Three members of a UK criminal network - which laundered at least £180m of cash for drug traffickers - face prison after the latest in a series of major trials concluded at Birmingham Crown Court. 

Ali Usman, Aqeel Yousaf and Naiz Ali join 29 accomplices previously convicted of enabling the international transfer of money acquired through organised crime.

Sentences already handed down total more than 140 years, and include eleven years for Muhammad Younas, who ran Mian International Ltd, a Manchester money service business (MSB). Its company bank accounts processed in excess of £160m between September 2008 and March 2011, all of which was directed into US dollar accounts before being transferred to Asia and the Middle East.

The laundering operation involved the collection of criminal cash from organised crime groups by a network of couriers controlled by Jamshid Haidary in the north of England and Nagibullah Mohammad in the midlands and south. Those exchanges would be arranged using coded text messages.

When in the control of the laundering operation, the cash – which might be English, Scottish or Northern Ireland bank notes - would be taken for counting and bagging at the home of Mohammad Khan Khoshalkhil in Birmingham, or premises in Leicester run by Jasvir Singh Sandar.

Using ‘quick drop’ cash bags which had a unique identification number, the money would then be taken to banks in Birmingham or Manchester and deposited into Mian’s accounts.

Younas and other members of the criminal network created false records in a bid to account for those money flows. Receipts totalling £72 million were faked in an attempt to justify the sums being credited to Mian International Ltd’s accounts.

For a single date in 2009, Noble (UK) Ltd, another Manchester MSB linked to the conspiracy, had invented records of 422 dealings totalling more than £228,000, all of which were shown to be just under the £600 threshold at which MSBs must ask for identification from customers. 

A further method of money laundering used by members of the crime group has become known as “cuckoo smurfing”.

This involved the payment of criminal cash into the bank accounts of unwitting recipients, typically students from Iran who were expecting transfers from home into their UK accounts.  They instead found that money was being paid into their accounts from seemingly random locations in the UK. Investigators believe that replacing legitimate money with criminal cash in this way made other, ‘clean’, money available to overseas organised criminals.

Ali Usman, Aqeel Yousaf and Naiz Ali were involved in more than £500,000 of laundering using this method.
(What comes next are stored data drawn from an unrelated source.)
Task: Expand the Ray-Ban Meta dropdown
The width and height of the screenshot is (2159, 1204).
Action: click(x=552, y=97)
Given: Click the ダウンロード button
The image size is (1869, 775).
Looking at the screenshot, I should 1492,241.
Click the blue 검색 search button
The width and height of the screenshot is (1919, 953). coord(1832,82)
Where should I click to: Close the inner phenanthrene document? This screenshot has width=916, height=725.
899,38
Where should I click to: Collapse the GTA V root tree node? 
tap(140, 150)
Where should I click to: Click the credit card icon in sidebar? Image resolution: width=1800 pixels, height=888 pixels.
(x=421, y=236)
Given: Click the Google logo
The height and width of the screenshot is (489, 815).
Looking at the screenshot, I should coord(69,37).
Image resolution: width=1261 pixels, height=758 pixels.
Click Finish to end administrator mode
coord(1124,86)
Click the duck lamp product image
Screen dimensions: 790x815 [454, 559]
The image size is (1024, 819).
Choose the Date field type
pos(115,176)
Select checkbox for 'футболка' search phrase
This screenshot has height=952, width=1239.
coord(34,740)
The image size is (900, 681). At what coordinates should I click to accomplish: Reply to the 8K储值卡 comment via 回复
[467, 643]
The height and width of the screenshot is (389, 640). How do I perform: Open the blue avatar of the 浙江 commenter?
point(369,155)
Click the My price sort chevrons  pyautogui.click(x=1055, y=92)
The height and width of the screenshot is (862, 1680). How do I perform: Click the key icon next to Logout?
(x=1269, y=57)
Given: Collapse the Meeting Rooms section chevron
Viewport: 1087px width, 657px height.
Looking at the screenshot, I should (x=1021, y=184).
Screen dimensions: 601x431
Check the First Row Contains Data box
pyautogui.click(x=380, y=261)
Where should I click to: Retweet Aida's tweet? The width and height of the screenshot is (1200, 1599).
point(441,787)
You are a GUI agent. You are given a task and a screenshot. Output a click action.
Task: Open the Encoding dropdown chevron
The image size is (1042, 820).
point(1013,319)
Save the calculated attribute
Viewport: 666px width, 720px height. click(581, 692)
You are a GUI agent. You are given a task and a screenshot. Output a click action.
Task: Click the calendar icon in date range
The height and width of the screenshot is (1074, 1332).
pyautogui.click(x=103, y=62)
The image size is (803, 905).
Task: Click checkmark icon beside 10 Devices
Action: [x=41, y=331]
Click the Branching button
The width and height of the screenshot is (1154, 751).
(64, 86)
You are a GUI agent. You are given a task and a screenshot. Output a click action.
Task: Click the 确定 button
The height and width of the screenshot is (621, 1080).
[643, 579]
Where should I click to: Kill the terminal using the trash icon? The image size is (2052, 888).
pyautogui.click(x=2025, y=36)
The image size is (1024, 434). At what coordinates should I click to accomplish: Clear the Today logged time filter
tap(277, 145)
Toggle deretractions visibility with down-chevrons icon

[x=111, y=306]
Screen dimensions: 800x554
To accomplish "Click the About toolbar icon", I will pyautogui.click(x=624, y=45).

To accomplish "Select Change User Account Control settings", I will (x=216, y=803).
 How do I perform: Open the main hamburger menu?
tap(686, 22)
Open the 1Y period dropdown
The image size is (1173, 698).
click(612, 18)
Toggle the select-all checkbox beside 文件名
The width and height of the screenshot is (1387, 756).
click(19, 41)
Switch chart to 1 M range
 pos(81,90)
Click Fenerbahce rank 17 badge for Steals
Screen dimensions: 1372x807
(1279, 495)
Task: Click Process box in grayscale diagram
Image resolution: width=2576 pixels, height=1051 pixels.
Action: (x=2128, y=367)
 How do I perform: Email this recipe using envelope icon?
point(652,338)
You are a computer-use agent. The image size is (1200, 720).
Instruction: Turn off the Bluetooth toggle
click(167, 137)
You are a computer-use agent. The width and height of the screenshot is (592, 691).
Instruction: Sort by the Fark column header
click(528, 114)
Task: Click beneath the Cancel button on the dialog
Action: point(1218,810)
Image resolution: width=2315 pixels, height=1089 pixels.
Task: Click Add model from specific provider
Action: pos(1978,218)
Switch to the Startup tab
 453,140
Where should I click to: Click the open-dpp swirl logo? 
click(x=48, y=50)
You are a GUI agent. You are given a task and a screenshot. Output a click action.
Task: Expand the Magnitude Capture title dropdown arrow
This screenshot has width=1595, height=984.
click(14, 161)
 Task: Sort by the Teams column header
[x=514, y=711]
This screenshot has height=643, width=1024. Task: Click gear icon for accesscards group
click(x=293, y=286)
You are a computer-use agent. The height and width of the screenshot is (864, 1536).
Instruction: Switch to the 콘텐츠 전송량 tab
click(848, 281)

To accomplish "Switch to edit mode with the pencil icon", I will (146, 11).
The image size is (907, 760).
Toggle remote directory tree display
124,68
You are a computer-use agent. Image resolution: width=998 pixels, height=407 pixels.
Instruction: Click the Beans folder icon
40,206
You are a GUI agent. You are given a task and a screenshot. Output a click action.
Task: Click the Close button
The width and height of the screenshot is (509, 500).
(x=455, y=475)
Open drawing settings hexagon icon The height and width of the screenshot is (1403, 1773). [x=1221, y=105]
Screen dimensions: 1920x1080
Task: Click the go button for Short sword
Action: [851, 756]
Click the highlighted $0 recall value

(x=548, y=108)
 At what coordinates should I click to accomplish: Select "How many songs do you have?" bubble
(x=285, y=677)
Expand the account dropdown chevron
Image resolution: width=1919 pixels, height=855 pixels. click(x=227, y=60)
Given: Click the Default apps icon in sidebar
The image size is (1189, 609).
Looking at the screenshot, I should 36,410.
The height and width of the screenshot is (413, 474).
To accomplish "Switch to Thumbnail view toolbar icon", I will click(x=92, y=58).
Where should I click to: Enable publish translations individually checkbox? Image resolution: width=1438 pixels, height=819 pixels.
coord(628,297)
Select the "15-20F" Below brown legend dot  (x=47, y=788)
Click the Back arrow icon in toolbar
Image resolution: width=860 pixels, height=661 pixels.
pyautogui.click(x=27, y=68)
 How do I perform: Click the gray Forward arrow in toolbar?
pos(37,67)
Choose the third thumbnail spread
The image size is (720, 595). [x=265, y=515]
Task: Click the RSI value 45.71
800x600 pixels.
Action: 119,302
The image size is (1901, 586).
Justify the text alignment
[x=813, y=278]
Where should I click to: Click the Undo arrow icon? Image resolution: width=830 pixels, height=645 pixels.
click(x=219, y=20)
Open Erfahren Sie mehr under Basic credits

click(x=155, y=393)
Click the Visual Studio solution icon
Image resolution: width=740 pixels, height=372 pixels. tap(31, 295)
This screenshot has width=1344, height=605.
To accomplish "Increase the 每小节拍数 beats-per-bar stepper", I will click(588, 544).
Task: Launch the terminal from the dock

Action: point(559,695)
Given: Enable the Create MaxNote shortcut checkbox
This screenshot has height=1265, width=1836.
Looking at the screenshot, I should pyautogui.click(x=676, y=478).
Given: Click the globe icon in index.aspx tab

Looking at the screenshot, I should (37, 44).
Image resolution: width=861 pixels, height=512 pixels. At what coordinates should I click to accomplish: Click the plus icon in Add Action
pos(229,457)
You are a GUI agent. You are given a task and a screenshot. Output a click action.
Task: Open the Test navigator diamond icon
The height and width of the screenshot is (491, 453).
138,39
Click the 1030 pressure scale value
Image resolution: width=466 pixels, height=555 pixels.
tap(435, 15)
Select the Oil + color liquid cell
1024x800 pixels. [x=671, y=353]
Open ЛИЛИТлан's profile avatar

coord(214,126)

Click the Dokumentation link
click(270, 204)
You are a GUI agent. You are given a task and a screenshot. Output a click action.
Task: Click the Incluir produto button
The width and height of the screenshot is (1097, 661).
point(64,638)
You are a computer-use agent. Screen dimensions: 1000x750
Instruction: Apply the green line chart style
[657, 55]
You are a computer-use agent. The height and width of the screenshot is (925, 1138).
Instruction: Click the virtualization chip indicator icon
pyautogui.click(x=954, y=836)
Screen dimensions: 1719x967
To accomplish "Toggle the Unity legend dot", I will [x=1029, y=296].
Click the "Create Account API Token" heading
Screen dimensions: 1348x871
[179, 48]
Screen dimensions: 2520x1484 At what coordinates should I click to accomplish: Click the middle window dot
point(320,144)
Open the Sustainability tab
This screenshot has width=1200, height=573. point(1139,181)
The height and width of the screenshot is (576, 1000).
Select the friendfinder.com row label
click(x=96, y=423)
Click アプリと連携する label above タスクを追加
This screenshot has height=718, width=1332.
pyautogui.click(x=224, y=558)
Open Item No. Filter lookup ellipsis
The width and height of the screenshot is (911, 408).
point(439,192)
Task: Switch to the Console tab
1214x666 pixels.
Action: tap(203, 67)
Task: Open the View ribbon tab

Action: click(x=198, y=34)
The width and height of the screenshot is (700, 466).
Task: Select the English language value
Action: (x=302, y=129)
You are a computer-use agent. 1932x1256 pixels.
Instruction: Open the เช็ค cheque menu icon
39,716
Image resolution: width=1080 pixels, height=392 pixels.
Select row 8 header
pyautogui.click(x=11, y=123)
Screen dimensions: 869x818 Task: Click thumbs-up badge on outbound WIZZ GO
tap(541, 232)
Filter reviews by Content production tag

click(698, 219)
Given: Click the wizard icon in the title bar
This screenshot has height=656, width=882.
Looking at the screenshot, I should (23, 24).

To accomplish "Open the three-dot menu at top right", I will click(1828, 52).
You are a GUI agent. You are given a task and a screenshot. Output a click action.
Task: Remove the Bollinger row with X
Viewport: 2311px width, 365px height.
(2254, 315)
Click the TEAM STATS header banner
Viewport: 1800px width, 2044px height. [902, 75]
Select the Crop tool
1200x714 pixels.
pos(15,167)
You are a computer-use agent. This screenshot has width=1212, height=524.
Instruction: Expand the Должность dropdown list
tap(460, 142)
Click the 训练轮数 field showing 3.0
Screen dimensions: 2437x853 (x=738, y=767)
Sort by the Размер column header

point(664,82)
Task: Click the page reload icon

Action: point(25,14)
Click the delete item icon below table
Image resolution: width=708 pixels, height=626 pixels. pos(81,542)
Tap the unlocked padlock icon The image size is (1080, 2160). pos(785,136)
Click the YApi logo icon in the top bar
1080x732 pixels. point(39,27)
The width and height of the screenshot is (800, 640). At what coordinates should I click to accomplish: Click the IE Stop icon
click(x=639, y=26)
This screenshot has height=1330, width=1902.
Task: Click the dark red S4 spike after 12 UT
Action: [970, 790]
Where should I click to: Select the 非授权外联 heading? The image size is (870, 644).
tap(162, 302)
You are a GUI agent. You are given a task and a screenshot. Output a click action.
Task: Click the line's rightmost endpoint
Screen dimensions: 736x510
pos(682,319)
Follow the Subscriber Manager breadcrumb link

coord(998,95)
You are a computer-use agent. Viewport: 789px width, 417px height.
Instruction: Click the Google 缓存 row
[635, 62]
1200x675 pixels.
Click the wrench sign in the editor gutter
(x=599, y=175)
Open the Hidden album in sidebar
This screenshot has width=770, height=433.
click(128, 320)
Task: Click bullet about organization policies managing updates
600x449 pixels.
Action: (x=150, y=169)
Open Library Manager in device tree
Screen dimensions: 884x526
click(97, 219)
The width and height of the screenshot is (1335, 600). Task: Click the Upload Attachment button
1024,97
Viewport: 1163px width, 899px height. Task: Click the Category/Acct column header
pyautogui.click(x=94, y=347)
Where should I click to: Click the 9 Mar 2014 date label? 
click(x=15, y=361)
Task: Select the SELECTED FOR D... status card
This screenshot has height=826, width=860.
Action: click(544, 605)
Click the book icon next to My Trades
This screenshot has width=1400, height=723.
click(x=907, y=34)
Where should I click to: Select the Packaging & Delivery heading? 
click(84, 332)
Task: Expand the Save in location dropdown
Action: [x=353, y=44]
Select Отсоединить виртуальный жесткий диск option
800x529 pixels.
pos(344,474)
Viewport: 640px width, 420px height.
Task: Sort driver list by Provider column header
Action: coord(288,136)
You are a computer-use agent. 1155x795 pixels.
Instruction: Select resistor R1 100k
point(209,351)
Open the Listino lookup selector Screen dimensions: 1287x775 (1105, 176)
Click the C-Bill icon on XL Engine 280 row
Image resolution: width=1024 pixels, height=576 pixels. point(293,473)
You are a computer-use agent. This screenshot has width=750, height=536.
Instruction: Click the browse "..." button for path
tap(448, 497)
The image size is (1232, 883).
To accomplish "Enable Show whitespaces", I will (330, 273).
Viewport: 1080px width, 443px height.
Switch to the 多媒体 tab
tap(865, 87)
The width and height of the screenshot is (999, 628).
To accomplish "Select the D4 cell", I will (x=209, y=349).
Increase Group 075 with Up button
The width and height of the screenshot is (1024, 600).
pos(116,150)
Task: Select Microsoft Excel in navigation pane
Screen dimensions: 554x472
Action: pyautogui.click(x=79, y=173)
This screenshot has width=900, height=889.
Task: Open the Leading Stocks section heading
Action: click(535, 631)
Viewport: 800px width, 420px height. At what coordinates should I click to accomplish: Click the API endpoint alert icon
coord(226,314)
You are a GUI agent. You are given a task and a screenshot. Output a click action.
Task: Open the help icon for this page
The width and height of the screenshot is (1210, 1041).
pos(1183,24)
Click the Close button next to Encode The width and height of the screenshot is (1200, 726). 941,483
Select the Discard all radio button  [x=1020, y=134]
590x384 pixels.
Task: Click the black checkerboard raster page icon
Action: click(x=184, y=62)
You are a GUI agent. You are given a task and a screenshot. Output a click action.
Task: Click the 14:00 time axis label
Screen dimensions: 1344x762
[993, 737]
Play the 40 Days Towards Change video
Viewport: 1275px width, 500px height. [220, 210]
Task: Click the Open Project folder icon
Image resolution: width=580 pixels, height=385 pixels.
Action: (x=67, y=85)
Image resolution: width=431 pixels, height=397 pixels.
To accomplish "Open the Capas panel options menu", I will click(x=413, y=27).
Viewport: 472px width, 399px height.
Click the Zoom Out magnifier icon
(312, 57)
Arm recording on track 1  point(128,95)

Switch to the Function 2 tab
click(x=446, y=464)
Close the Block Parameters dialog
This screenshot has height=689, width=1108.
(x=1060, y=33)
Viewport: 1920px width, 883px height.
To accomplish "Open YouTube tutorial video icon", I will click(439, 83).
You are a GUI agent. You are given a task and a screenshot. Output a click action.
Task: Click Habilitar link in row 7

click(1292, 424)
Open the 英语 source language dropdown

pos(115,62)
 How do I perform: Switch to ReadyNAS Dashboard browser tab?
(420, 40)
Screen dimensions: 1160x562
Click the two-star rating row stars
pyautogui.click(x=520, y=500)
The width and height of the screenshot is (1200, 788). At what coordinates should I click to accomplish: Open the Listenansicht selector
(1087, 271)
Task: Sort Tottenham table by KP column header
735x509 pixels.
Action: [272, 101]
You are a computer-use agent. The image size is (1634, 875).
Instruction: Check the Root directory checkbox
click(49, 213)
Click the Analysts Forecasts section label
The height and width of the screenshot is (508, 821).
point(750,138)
The network was dismantled by a series of arrests, as well as cash seizures by investigators totalling £2.6 million.

Courier Ajmal Mohsen was in possession of £240,000 in a holdall when officers stopped him in 2010, and Larry Foster, who represented a drug trafficking group, was arrested with nearly £140,000 in cash in his van immediately prior to a planned meeting with Haidary in an industrial side street in Birmingham.

Officers additionally analysed phone data to ascertain that members of the laundering network were in contact with each other when they were transporting and banking the criminal money.

The NCA's Simon Flowers said:

“This investigation has successfully targeted and dismantled one of the most significant money laundering networks seen in the UK. Criminality like this is the nuts and bolts of organised crime, as the perpetrators can neither do business nor hope to evade detection without making illicit cash flows appear legitimate.

“The NCA is using its international reach and partnerships across law enforcement and many other sectors in the UK to identify criminal groups, stop them doing business, and bring their members to justice.”

On 9 April 2014, the NCA was granted a Confiscation Order of £930,000 against Nagibullah Mohammad, which he has 6 months to pay. Failure to do so will result in an addition four year and nine month prison sentence, after which he would still be liable for the money.

The investigation was supported by Greater Manchester Police, Central Motorway Patrol Group, West Midlands Police and law enforcement bodies in the Netherlands, Germany, Australia and the UAE.

Ali Usman, Aqeel Yousaf, and Naiz Ali will be sentenced at a later date.